Discussion in 'Scripting' started by MatheusCohen, Jan 11, 2019.

  1. MatheusCohen


    Aug 24, 2017

    I apologize if this question has been answered, but i didn't know how to look for it

    I have a class(card) that contains a list of another class(MyResources) that i can free assign in the inspector:


    my question is, is there a way for me to create this list with classes that inherit from MyResources but have different values, and they still appear in the inspector as above?

    like the element 1 inherits from myResourceSpecial, so it will also appear another field such as a "isSpecial" bool.

    so it would end up like:
    Element 0:
    Rec - as above
    Value - as above
    Element 1:
    Rec - as above
    Value - as above
    Special - new Bool only for this or other elements that are myResourceSpecial

    i tried to play with just the inheritance a bit but couldn't figure out a way to achieve this...

    keep in mind that for my project it doesn't need to be a list of myResources(this was just a example), if i can assign 1 myResource to a single field and manage to create a dropdown with it's parameters it would be fine.
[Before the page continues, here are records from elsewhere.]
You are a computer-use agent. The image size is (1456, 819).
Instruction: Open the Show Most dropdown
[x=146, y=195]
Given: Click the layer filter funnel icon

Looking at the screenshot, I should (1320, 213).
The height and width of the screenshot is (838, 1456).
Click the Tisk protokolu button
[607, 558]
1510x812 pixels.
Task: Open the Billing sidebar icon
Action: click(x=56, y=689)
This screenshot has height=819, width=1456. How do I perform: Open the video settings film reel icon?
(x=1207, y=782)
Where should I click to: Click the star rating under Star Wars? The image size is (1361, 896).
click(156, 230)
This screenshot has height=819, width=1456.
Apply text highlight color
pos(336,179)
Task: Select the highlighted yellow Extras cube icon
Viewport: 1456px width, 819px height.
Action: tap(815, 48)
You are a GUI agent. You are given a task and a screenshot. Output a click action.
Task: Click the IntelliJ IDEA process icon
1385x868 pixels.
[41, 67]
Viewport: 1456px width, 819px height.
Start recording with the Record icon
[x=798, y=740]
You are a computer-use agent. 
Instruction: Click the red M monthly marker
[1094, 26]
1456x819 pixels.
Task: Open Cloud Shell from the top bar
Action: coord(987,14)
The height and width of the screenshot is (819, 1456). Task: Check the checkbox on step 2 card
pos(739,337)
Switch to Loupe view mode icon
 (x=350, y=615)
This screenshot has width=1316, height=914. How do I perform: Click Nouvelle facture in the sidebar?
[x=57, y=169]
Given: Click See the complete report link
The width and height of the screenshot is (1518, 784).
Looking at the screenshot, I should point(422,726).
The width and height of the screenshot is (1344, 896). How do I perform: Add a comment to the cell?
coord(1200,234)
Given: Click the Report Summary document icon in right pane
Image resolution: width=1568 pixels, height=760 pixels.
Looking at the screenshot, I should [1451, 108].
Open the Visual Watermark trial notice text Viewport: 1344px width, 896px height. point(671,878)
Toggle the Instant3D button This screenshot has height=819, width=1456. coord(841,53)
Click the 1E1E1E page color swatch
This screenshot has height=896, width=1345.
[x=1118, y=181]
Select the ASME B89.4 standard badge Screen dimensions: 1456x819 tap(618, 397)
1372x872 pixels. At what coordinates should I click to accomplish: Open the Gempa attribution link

    i now i can do this with some custom editors(i know that i can, don't know how) as i'm reading through some finished projects files.

    Code (CSharp):
    1. public class Card : MonoBehaviour {
    2.     public int ID;
    4.     public cardType CardType;
    7.     public List<myResources> ResourceValues;
    8.     public List<myResources> ResourceCosts;
    9. }
    Code (CSharp):
    1. [CreateAssetMenu(fileName = "Resource", menuName = "Scriptable/Resource")]
    2. public class ResourceBase : ScriptableObject
    3. {
    4.     public Color32 color;
    5. }
    7. [System.Serializable]
    8. public class myResources
    9. {
    10.     public ResourceBase rec;
    11.     public int Value;
    12. }
  2. Antistone


    Feb 22, 2014
    You can inherit from some type that the Unity inspector handles via references, such as MonoBehaviour or ScriptableObject, and then you can assign references in the inspector instead of writing in the values directly.
  3. TeagansDad


    Nov 17, 2012
    @MatheusCohen - If you add instances of a class that inherits from myResources, Unity will deserialize them as the base type, not the derived type. Unity's serialization model doesn't support inheritance for classes that are not derived from UnityEngine.Object.

    If you don't want myResources to inherit from ScriptableObject or MonoBehaviour, you can use an alternative serialization library. Odin Serializer is now open source, and I've found it to be very good for handling this sort of thing. It's fast and quite easy to use.